Information Apocalypse




What?

According to some scholars, living in the 21st century is the best time to be alive. I mean, think about it, we have everything at our disposal. You can talk to a person living on the other side of the world, hear an orchestral musical performance that happened decades ago, watch a sport that being played thousands miles away, learn anything from anyone you want if you don’t like your imbecile college classes.


In particular, as of now, as a species; we have more resources to read, reflect, process and interpret than any of our ancestors counterparts from the history. But there is a cache. This environment gives us more materialistic resources and longest lives than those enjoyed by any of our previous generation, but somehow it often makes us feel alienated, confused, overwhelmed, depressed and pressured.

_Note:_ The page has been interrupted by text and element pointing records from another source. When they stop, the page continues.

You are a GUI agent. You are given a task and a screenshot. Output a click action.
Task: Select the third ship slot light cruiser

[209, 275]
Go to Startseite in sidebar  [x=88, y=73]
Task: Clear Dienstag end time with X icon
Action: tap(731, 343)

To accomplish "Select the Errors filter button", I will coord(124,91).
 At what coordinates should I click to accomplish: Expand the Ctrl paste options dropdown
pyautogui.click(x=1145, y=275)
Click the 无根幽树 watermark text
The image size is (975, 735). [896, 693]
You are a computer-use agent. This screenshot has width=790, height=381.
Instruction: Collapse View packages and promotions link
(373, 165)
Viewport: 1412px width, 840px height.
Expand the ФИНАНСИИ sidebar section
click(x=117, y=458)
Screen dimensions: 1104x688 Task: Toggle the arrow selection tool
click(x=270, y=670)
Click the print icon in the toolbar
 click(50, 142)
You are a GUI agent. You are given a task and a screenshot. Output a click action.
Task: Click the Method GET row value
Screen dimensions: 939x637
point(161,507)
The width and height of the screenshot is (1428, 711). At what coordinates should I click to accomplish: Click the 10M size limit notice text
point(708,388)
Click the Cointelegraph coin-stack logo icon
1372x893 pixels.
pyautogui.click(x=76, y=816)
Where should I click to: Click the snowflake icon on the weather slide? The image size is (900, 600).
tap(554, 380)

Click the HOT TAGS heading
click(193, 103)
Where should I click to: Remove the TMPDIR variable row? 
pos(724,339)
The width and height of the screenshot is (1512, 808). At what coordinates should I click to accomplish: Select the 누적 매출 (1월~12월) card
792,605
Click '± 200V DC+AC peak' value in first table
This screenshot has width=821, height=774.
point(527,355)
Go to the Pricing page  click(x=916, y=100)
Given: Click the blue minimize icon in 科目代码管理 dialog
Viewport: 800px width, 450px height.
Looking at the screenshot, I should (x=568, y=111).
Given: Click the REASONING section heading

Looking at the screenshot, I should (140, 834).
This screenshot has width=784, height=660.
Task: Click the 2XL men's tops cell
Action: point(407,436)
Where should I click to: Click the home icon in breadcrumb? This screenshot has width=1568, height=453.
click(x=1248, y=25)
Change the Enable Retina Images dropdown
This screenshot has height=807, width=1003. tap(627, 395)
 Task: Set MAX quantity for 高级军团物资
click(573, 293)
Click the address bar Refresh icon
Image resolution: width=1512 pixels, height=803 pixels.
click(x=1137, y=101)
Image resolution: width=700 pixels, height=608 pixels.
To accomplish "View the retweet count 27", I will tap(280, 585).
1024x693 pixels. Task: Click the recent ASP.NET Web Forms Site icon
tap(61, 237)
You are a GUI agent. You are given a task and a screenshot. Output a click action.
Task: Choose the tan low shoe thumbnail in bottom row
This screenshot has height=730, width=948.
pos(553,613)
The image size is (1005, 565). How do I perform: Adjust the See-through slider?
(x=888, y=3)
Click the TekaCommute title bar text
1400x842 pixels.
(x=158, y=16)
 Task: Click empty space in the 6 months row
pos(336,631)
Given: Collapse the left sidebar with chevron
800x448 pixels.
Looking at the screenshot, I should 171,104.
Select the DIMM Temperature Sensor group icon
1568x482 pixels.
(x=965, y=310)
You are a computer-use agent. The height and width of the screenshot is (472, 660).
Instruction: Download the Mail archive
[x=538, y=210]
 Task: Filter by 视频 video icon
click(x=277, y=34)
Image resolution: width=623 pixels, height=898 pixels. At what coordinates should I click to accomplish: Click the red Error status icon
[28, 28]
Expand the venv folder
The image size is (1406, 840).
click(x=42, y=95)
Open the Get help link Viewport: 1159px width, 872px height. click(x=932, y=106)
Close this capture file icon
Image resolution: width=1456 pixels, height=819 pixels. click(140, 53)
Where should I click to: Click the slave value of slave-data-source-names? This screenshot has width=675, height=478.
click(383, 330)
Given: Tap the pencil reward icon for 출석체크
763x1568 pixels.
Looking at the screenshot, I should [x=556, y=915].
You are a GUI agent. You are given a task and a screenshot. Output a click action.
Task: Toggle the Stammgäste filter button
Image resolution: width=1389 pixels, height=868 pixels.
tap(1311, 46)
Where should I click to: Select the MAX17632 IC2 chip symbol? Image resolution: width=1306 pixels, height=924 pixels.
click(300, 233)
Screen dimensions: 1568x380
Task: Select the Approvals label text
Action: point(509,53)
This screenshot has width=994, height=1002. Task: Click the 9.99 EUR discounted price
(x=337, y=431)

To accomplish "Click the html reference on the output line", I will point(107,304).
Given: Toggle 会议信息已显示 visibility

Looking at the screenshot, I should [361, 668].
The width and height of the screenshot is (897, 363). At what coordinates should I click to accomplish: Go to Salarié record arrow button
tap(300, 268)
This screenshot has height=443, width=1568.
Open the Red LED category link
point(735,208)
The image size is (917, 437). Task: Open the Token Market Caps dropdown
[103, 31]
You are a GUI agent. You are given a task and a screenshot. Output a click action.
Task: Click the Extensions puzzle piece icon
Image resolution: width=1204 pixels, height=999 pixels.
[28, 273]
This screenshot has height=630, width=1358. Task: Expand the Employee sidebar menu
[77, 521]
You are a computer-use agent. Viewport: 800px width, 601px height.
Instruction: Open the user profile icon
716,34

But why is it so? Why can't we get enough of all the resources. Why can't we remember that tip from a wellbeing article describing about the progressing ways to be focused and more productive. Why can't we read an entire article without getting distracted? Why many of us can't recollect the facts from a book we just read recently!? Why we have a colossal desire to look at what others are doing in their life through the social media! Why our YouTube watch later playlist contains enough videos to answer all these whys but we are still searching for that one magic pill to solve all our problems. The answer is the behemoth amount of information available on our fingertips and our brains haven't evolved to be able to process it all.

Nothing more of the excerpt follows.